[THE TASK]
Search the entries below for the line containing "The width and height of the screenshot is (1416, 786)."; from there to the end, return every line exactly and add nothing.
■ ■ ■ ■
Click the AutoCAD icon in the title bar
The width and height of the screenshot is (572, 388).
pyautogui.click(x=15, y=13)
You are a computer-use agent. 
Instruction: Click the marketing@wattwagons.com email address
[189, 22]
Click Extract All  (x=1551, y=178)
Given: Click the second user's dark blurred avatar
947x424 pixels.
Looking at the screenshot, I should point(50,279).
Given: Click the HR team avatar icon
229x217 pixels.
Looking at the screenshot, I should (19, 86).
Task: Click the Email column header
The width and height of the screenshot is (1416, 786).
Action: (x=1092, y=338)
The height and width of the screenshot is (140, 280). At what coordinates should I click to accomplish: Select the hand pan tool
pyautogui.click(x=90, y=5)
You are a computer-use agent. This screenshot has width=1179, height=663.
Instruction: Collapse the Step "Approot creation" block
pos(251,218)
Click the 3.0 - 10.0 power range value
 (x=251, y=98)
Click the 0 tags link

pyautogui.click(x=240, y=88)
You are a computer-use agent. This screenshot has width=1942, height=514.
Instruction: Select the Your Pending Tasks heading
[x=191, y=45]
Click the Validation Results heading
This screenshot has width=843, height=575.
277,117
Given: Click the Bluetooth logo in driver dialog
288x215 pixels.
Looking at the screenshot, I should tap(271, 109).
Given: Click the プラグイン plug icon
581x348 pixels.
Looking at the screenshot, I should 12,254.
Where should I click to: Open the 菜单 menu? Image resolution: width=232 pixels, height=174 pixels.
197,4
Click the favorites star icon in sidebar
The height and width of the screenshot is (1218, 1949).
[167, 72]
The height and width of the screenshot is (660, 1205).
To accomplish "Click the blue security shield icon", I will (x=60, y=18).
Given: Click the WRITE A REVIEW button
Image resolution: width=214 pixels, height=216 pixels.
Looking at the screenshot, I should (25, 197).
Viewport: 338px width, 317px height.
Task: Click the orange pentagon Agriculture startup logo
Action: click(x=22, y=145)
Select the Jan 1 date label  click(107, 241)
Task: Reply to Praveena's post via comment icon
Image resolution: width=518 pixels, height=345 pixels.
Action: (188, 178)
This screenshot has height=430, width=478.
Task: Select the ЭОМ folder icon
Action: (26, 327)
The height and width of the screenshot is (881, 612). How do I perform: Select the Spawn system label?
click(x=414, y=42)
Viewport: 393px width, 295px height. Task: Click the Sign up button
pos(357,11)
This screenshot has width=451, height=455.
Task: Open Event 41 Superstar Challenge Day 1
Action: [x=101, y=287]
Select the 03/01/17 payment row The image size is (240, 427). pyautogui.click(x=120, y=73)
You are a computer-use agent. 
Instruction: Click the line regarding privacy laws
■ ■ ■ ■
[FINISHED TASK]
The width and height of the screenshot is (1416, 786).
Action: (x=1092, y=338)
The height and width of the screenshot is (140, 280). At what coordinates should I click to accomplish: Select the hand pan tool
pyautogui.click(x=90, y=5)
You are a computer-use agent. This screenshot has width=1179, height=663.
Instruction: Collapse the Step "Approot creation" block
pos(251,218)
Click the 3.0 - 10.0 power range value
 (x=251, y=98)
Click the 0 tags link

pyautogui.click(x=240, y=88)
You are a computer-use agent. This screenshot has width=1942, height=514.
Instruction: Select the Your Pending Tasks heading
[x=191, y=45]
Click the Validation Results heading
This screenshot has width=843, height=575.
277,117
Given: Click the Bluetooth logo in driver dialog
288x215 pixels.
Looking at the screenshot, I should tap(271, 109).
Given: Click the プラグイン plug icon
581x348 pixels.
Looking at the screenshot, I should 12,254.
Where should I click to: Open the 菜单 menu? Image resolution: width=232 pixels, height=174 pixels.
197,4
Click the favorites star icon in sidebar
The height and width of the screenshot is (1218, 1949).
[167, 72]
The height and width of the screenshot is (660, 1205).
To accomplish "Click the blue security shield icon", I will (x=60, y=18).
Given: Click the WRITE A REVIEW button
Image resolution: width=214 pixels, height=216 pixels.
Looking at the screenshot, I should (25, 197).
Viewport: 338px width, 317px height.
Task: Click the orange pentagon Agriculture startup logo
Action: click(x=22, y=145)
Select the Jan 1 date label  click(107, 241)
Task: Reply to Praveena's post via comment icon
Image resolution: width=518 pixels, height=345 pixels.
Action: (188, 178)
This screenshot has height=430, width=478.
Task: Select the ЭОМ folder icon
Action: (26, 327)
The height and width of the screenshot is (881, 612). How do I perform: Select the Spawn system label?
click(x=414, y=42)
Viewport: 393px width, 295px height. Task: Click the Sign up button
pos(357,11)
This screenshot has width=451, height=455.
Task: Open Event 41 Superstar Challenge Day 1
Action: [x=101, y=287]
Select the 03/01/17 payment row The image size is (240, 427). pyautogui.click(x=120, y=73)
You are a computer-use agent. 
Instruction: Click the line regarding privacy laws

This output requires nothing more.